Fernando Andrade – A Palavra insólita me vem à mente quando leio seus contos. A ação humana parece ter duas faces, uma rotina que pode camuflar eventos maravilhosos e absurdos. Fale um pouco disso.
Alexandre Arbex – Acho que os contos do último livro transitam justamente por essa linha entre o maravilhoso e o absurdo, mas sob uma simulação de normalidade. Um dos métodos que empreguei na construção das histórias foi partir de ações relativamente simples ou de premissas prosaicas e torcê-las até desfigurá-las completamente, sem que esse artifício parecesse monstruoso ou proposital.
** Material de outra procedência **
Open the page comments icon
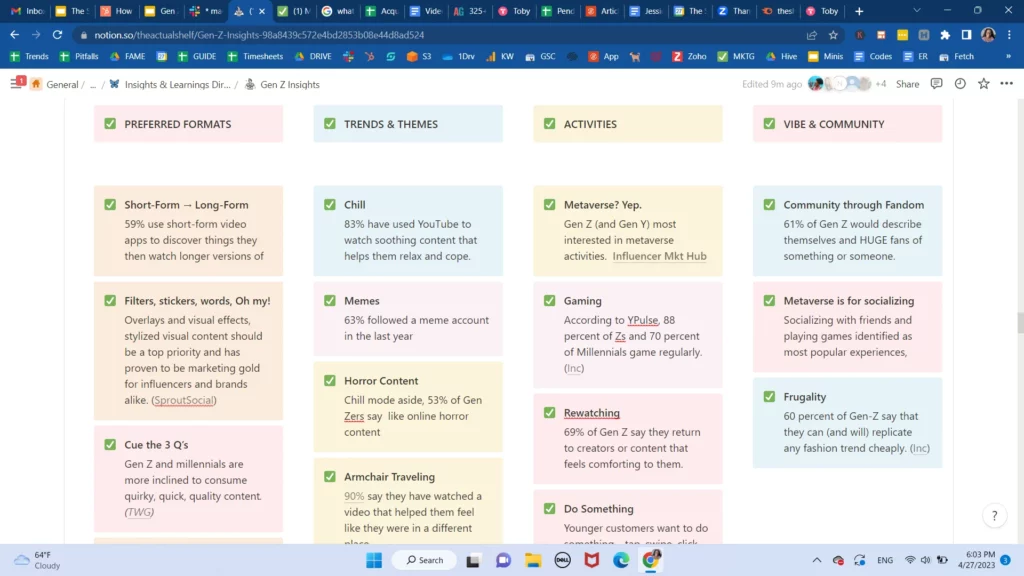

Fernando Andrade – Seus personagens parecem possuir um dicção muito própria. A narrativa nos seus espaços, entre começo, meio e fim, é muito bem mimetizada por muitas sensações físicas e psicológicas. Fale um pouco destes personagens.
Alexandre Arbex – Acho que as dicções dos personagens são expressões de uma mesma voz narrativa e que as biografias desastradas que os caracterizam pertencem a uma mesma coleção de pesadelos. A preocupação em acentuar as sensações físicas e psicológicas responde a uma necessidade de envolver o leitor e tentar criar entre este e os personagens uma identificação capaz de transpor a estranheza sem desfazê-la.
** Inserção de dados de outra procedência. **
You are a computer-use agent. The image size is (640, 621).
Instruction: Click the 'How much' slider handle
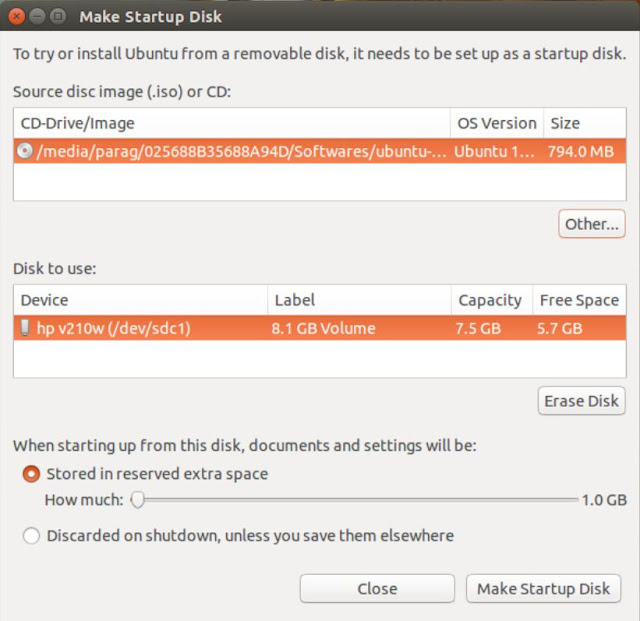pos(138,499)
Fernando Andrade – Fico pensando no embate entre ciência e ficção. Os fatos e dados nas hipóteses são comprovadas. Já na ficção há um embaralhamento de postulações, dúvidas e perguntas. Fale disso.
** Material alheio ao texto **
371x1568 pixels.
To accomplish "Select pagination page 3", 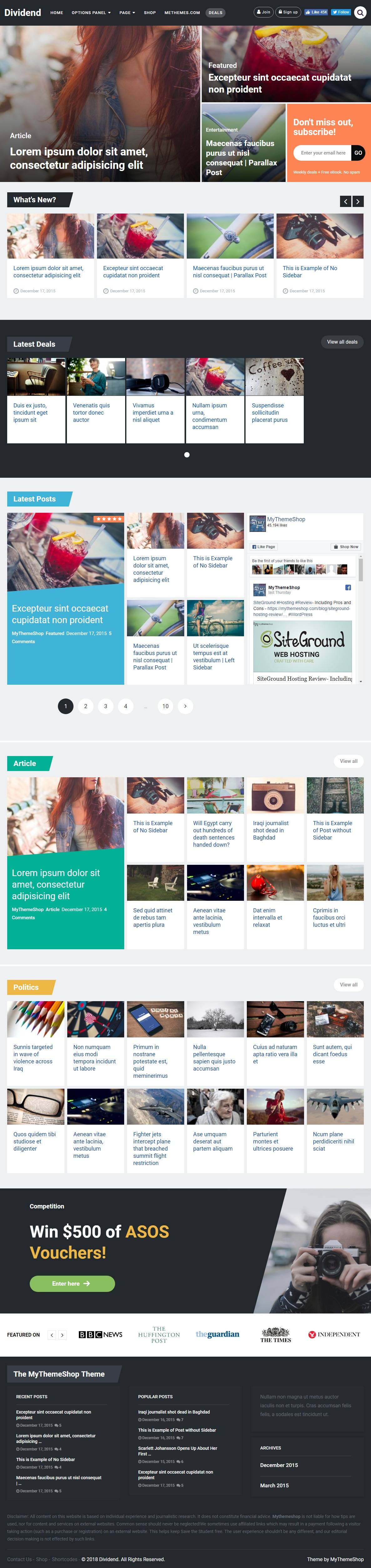I will pos(105,706).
Alexandre Arbex – Este ponto é bastante caro ao espírito dos contos desse livro, Fernando. Alguns deles exigiram um pouco de pesquisa em sites científicos, mas meu interesse era apenas reter o jargão técnico para emprestar verossimilhança às histórias. Aprecio particularmente narrativas que falseiam o discurso científico, não como sátira ou crítica, mas como uma forma de demonstrar que a própria realidade é ficcional.
Fernando Andrade – O desejo em seu avesso, relações do paradoxo, como esta afirmação se projeta no seu livro.
Alexandre Arbex – Acho que esta afirmação resume os contos em duas direções, igualmente pertinentes. De um lado, boa parte deles é contaminada por um tipo peculiar de frustração: a impossibilidade da ação e da palavra, seja por um esgotamento, seja por um estado depressivo que se alonga. Talvez isto equivalha à ideia de avesso do desejo: são personagens que não conseguem desejar mais nada. Quanto às relações do paradoxo, me parece que alguns contos sofrem de uma espécie de saturação lógica. O empenho em dotar sentido o absurdo põe em evidência essa obsessão nossa em reduzir as coisas à medida da razão ou da linguagem. No fundo, a tentativa humana de assimilação do mundo constantemente nos obriga a falseá-lo como se o estivéssemos traduzindo. Alguns contos propõem uma extrapolação desse procedimento.